2.3. The Application of IKGs in the BFIP

The BFIP, as a conventional industrial process on a large scale, encounters challenges related to standardizing knowledge, insufficient fault data resulting in subpar data-driven modeling, and stringent production safety standards. This presents an opportune situation for implementing an IKG to facilitate knowledge standardization and utilization.

Numerous research studies have been carried out to develop ontological models for the steel industry. These inquiries cover a range of topics including knowledge modeling and information management in the steelmaking process [20], planning and scheduling in primary steel production [21], scheduling and control decision frameworks for process industries [22], and supply chain decision support for steel manufacturers [23]. However, the focus of the majority of these studies is primarily on supply chain and scheduling issues, with limited attention given to normal production tasks.

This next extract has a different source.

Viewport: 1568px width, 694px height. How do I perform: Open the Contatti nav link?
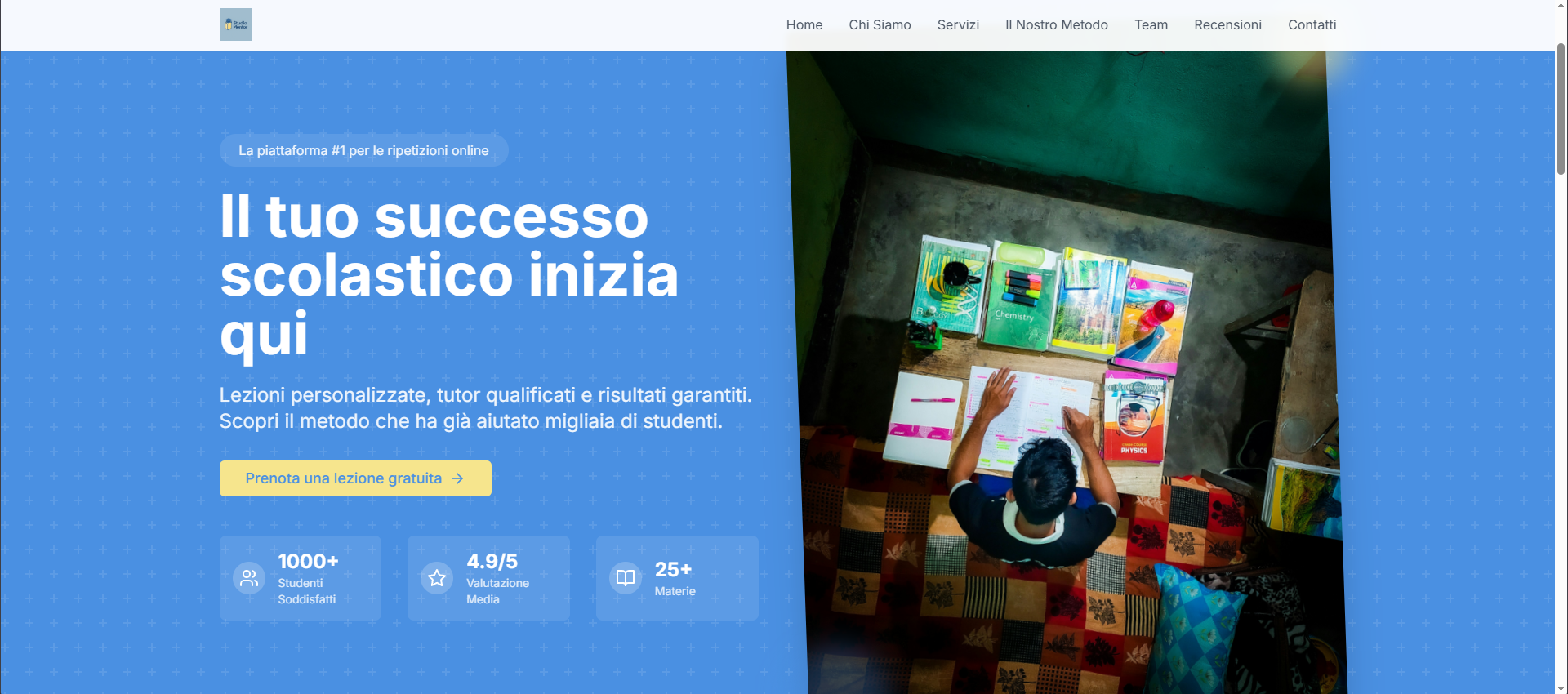tap(1312, 24)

This paper aims to improve the knowledge quality of IKGs through multi-source data as well as to complete the production tasks in the BFIP.

3. Methodology

3.1. Industrial Data Collation

Industrial data are commonly sourced from multiple channels and comprise structured, semi-structured, and unstructured data. Structured data, such as sensor-collected variable data stored in databases, are organized in tabular form. Semi-structured data encompass web page content and knowledge graphs containing textual information, while unstructured data include production logs and expert knowledge documents. It is essential to effectively combine and incorporate multi-source data into BFIP modeling in order to enhance the precision and dependability of the model.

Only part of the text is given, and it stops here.